捨て猫-14
「おまえには、何もわからないんだよ。どうせ、温々と何の悩みも無く生きてきたん
だろう。羨ましいこったよ、まったく」
「わからないわよ、そんな贅沢者の悩みなんかね。むしろ、わかりたくもないわ。で
もね、温々生きてきたつもりはない。
不幸の自慢をするわけじゃないけど、今のあんたより私はずっと、苦しい思いをした
わ」
「だったら、どうしてわからないんだよ。俺のこの苦しさが」
「じゃあ、聞くけどあんたは、わかってもらってどうして欲しいわけ?よしよしと頭
を撫でてもらってほしいの?それとも、親身に聞いてもらって適切なアドバイスでも
してもらいたいの?だとしたら、私はどれもしてあげられない」
たしかに、わかってもらってどうするのだろう。話したって、苦しみが軽くならない
ことを俺は知っていたのに。
だったらどうして?
答えはすぐに出た。
聞きたかったんだ。
この社会に属すること無い『捨て猫』に。
彼女の価値観で、教えて欲しかった。
この罪が取るに足らない物なのか、償いきれないほど大きな物なのか。
「そうだね。じゃあ教えてくれないか?俺のした事、ユキはどう思うかを」
「だから言ったでしょ。贅沢だって。
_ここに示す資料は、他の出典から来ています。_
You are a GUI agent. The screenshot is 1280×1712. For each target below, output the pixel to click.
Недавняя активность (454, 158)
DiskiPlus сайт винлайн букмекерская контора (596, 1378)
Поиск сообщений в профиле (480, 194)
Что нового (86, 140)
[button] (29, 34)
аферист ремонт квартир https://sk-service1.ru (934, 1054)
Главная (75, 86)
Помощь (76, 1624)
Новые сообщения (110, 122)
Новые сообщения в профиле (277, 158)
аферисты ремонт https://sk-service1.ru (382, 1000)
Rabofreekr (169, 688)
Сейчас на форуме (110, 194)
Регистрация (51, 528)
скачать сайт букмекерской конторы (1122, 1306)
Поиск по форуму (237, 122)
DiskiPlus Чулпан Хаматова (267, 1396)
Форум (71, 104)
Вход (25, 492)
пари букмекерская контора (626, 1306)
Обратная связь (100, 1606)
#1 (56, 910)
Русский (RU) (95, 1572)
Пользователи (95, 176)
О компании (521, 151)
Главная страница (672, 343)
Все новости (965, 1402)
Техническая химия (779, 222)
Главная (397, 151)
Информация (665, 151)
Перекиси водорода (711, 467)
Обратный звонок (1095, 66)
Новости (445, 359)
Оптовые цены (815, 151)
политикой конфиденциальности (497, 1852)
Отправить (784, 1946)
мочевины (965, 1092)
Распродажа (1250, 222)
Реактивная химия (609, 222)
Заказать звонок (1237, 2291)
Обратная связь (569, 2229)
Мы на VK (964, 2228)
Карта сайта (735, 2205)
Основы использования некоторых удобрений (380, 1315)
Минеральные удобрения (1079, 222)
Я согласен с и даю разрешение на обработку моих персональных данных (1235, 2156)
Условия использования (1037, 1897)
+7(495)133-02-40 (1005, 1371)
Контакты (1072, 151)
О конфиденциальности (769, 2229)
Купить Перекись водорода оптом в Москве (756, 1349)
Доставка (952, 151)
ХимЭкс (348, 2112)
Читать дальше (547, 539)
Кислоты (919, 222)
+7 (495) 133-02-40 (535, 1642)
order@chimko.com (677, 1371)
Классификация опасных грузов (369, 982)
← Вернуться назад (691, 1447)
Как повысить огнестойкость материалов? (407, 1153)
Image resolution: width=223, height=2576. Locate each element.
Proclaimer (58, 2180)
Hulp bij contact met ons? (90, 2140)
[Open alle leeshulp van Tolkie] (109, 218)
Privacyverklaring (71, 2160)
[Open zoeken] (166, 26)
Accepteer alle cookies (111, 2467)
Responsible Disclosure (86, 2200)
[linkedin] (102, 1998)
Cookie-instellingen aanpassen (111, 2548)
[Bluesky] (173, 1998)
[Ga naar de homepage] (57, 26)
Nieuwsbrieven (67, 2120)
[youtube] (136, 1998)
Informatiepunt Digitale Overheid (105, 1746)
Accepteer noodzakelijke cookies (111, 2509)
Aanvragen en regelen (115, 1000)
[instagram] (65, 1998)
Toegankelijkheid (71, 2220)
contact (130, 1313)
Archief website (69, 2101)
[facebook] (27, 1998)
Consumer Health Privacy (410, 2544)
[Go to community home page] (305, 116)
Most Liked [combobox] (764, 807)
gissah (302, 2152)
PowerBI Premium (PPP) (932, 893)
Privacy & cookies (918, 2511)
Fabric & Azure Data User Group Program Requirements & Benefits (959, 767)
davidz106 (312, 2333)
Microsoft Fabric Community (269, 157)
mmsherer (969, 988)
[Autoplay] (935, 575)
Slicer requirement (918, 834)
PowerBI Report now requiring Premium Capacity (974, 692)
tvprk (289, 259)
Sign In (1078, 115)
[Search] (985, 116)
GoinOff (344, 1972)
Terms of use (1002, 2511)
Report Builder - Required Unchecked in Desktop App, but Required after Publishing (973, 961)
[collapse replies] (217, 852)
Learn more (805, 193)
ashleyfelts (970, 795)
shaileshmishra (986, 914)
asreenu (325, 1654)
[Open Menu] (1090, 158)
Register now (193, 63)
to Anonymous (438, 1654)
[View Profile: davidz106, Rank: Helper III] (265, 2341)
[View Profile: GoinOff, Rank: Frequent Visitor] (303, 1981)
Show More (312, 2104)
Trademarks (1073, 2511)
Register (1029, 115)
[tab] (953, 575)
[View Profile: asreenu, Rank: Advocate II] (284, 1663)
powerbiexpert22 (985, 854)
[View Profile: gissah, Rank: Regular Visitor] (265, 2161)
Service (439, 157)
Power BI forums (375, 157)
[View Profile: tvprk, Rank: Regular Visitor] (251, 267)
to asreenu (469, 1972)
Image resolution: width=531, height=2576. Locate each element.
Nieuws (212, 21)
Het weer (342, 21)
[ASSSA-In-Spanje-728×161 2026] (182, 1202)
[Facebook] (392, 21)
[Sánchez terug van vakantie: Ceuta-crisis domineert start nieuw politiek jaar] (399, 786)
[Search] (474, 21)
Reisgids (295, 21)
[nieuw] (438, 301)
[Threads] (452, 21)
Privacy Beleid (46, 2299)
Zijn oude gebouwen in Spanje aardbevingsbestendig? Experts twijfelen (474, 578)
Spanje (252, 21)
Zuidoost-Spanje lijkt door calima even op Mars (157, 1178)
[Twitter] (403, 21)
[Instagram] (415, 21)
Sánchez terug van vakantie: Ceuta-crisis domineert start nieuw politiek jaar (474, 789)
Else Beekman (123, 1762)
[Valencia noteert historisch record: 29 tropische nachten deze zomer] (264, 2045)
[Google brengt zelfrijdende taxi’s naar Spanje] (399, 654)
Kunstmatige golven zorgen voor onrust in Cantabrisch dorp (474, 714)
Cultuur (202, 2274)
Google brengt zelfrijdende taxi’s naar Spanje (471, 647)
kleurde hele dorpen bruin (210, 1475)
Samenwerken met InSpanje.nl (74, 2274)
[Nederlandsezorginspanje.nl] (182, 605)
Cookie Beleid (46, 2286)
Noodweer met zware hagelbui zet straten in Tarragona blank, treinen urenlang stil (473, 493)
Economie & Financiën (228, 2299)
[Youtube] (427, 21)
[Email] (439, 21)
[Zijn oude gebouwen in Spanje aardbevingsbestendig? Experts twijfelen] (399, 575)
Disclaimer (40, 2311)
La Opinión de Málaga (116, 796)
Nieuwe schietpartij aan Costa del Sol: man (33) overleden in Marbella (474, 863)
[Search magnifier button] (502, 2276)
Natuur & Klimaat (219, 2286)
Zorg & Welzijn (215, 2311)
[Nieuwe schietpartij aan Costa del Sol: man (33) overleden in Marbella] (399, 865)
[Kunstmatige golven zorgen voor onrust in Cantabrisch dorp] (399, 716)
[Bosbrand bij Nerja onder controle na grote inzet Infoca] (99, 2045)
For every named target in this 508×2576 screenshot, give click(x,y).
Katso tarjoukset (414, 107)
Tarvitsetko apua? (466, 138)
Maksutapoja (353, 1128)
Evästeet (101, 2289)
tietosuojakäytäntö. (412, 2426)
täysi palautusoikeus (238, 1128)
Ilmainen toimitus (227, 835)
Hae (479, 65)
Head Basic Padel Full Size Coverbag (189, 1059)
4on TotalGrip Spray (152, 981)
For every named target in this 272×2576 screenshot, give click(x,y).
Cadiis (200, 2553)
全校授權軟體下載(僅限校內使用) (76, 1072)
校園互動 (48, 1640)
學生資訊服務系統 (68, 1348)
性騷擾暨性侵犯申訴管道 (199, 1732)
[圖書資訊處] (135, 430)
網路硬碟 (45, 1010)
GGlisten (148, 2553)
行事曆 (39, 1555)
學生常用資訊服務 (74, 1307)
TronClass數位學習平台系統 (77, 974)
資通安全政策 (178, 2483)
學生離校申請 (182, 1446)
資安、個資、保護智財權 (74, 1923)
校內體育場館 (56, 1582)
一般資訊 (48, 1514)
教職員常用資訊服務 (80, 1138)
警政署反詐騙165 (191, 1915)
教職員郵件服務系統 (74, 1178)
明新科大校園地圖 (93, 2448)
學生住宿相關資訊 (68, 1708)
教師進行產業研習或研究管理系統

私はね」
そこでユキは耳を折り曲げながら躊躇うように、一呼吸置いた。
猫のような、というか半分猫の彼女のことだ。
やっぱり警戒心も高い。
特に、自分の過去のようなプライベートの事ととなれば、人間だって少しは躊躇う。
「私は、自由に憧れてた。いや、憧れというより、切望ね。つい最近まで、私の世界
は、白い実験室だけだったから。寝ても覚めても白一色の世界っていうのは、気が狂
いそうになるわ。想像できるかしら?何もない、たまに来るとしても実験所の職員く
らいの世界が。時間を潰そうにも、あんたの家に当たり前にあるテレビやパソコンも
何もないのよ?
あり過ぎた時間って言うのは、どんな拷問よりも辛い物よ。苦しみとか、怒りとか、
全部通り越してあまりの不自由さに死にたくなった時もあった。それでも、外の世界
で色々な物に出会う事を夢想して何とか耐えたの。
そんな私にとっては、あんたはとっても羨ましいわ。たしかに、罪悪感は、あなたを
苦しめるかもしれない。
でもね、あんたは選択次第で、いくらでも自由に生きられるのよ。あんたには、一生
わからないかもしれないけれど、それってとってもとっても素晴らしいことなんだか
ら」
なるほど、と思わずにはいられない。
そんな不自由な生活をさせられたユキの口から出るからこその、重みもある。
たしかに、彼女と比べられては俺も贅沢野郎だ。
でも、だからと言って、俺の犯した罪はなくなるわけじゃない。
「この悩みも贅沢だってのはわかったけれど。俺のやった事は、どうすればいい?償
うも償う相手はもういない。法に裁いてもらおうにも、法にかかるような罪でもな
い。忘れろとでも?」
「償えない罪ならば、背負っていくしかないじゃない。一生懸命生きていくうちに、
そのお荷物は軽くなってくわよ」
それで、いいのか。
そんな簡単な事だったのか。
疑問はいくらだって残る。
それに、苦しいことは変わらない。
でも、光明は見えた。
何をすれば良いのか。
それがたとえ、ユキの価値観から見たとても主観的な物であっても、道は見えたの
だ。
一生懸命、精一杯生きること。それがトシへの供養。